To have access to the full songs repertoire, radio stations in the US need to secure licences from at least four collecting societies which all represent the performing rights of their respective members, those being BMI and ASCAP – the big two – and smaller societies SESAC and GMR.

The big two are regulated via so called consent decrees, which are basically agreements with the US Department Of Justice to overcome the competition law concerns created by collective licensing. Each of those consent decrees sets out a process for when users of music can’t agree a royalty rate with the society, that process resulting in rate court proceedings.

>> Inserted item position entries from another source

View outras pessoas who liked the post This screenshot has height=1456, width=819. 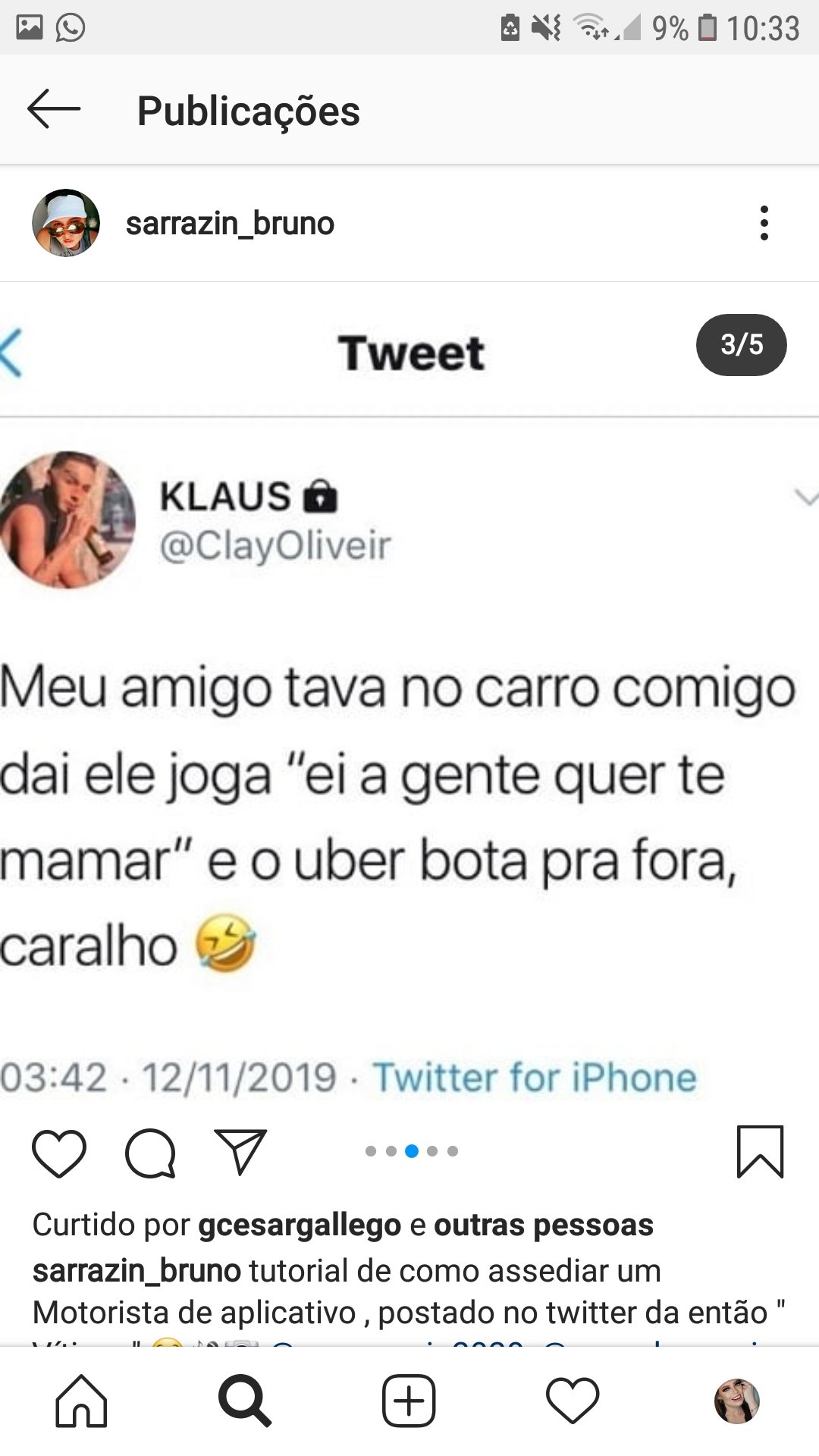(x=543, y=1225)
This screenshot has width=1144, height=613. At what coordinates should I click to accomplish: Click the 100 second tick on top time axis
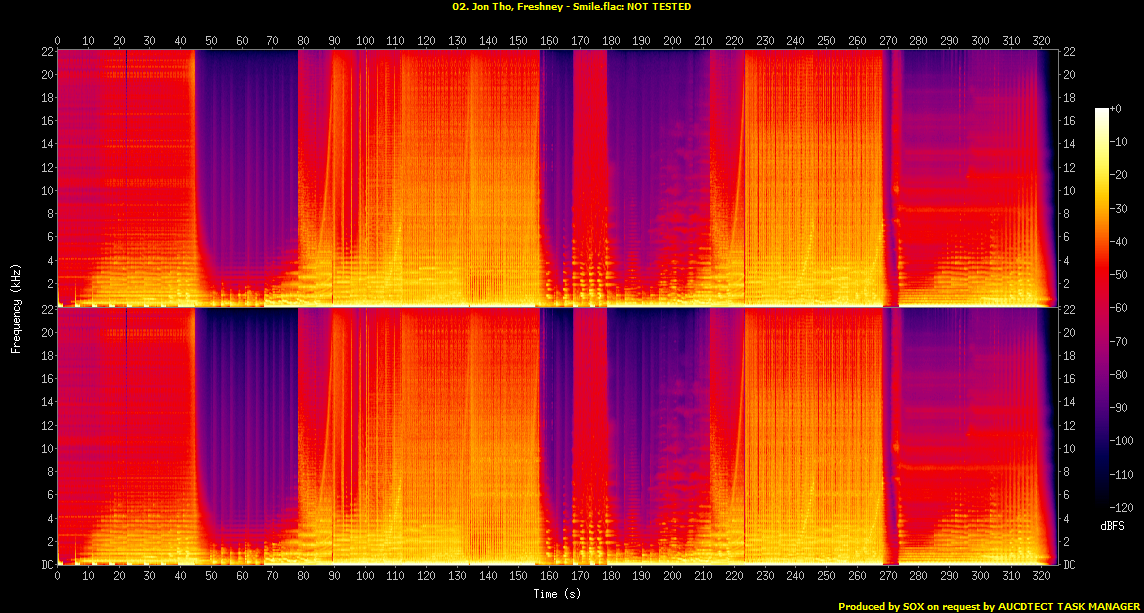365,41
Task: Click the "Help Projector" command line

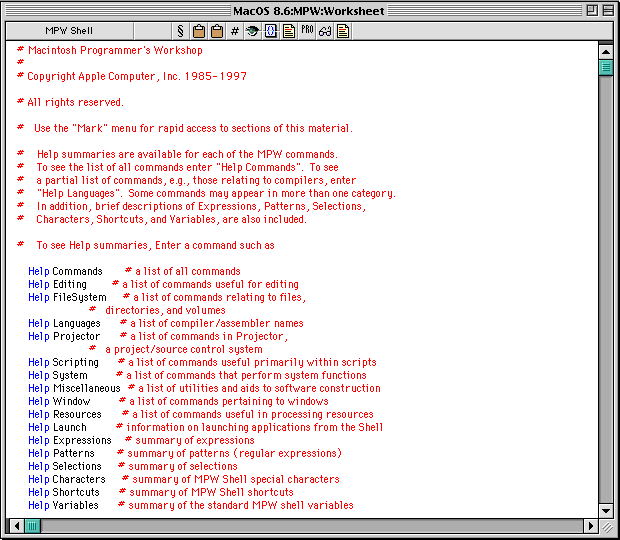Action: (64, 336)
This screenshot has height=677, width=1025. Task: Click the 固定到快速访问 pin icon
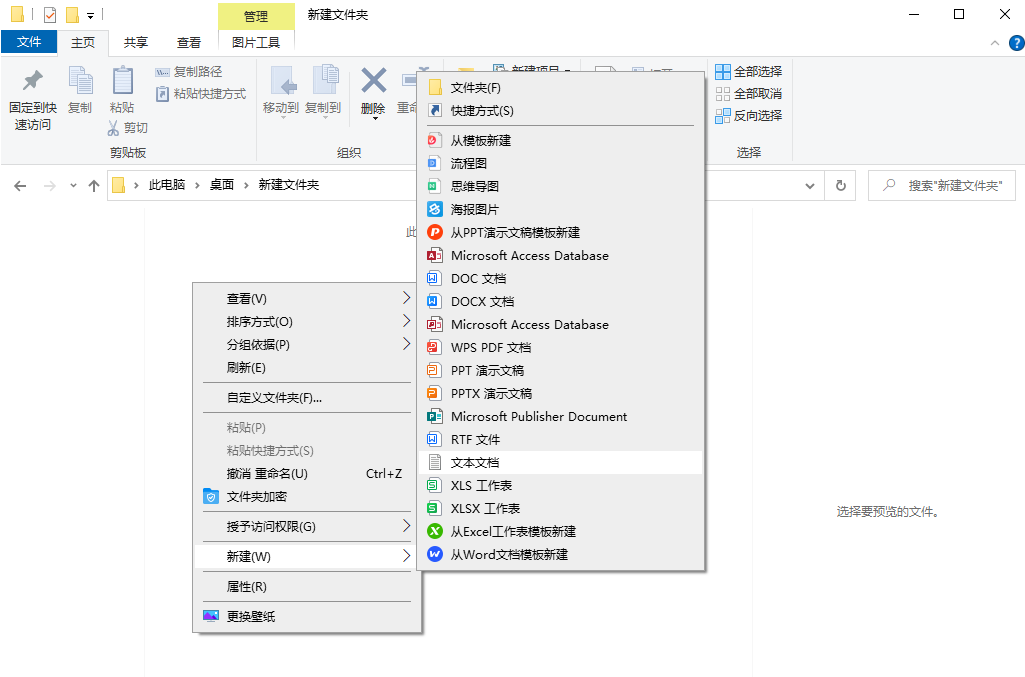pos(32,81)
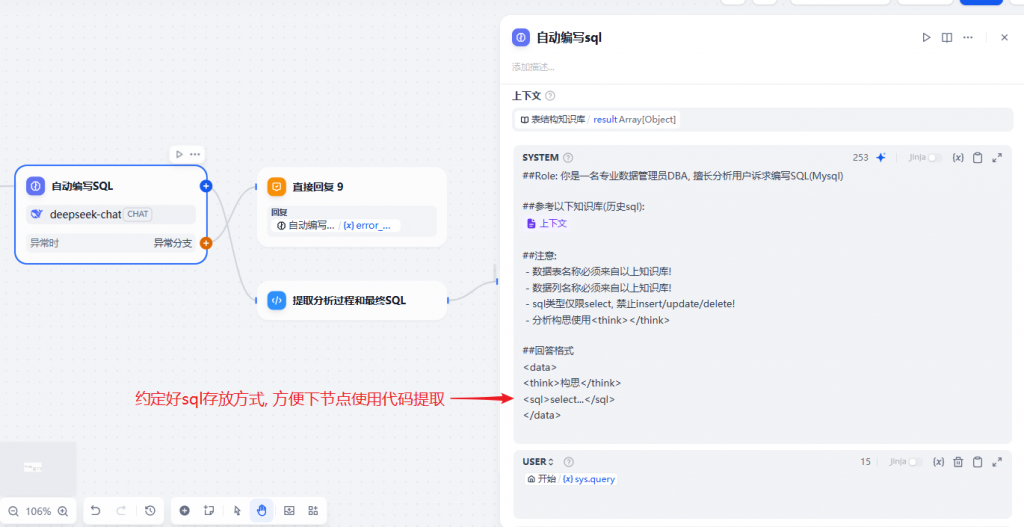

Until recently, one judge always oversaw BMI rate court proceedings, and another judge always oversaw ASCAP rate court proceedings. However, the 2018 Music Modernization Act – which made a number of reforms to US copyright law – introduced a new system under with one of a team of judges is randomly assigned to each new rate court dispute.

The RMLC is now trying to use that change to the system to get a single hearing to consider what royalty rates it should pay to both BMI and ASCAP. However, the music community fears that such a combined hearing would simply pit BMI against ASCAP, ultimately pushing the overall rates paid into the music industry down.

For example, because there are multiple collecting societies representing the performing rights of songwriters in the US, one element of the negotiations between the societies and licensees is market share. Basically, where a licensee has a revenue share arrangement with the music industry, what percentage of revenue is allocated to each society is usually influenced by the society’s share of the market.

Quite how market share should be calculated often proves to be controversial. And with a combined rate court hearing, rather than the argument over market share being between a licensee and a society, that argument could end up being between BMI and ASCAP.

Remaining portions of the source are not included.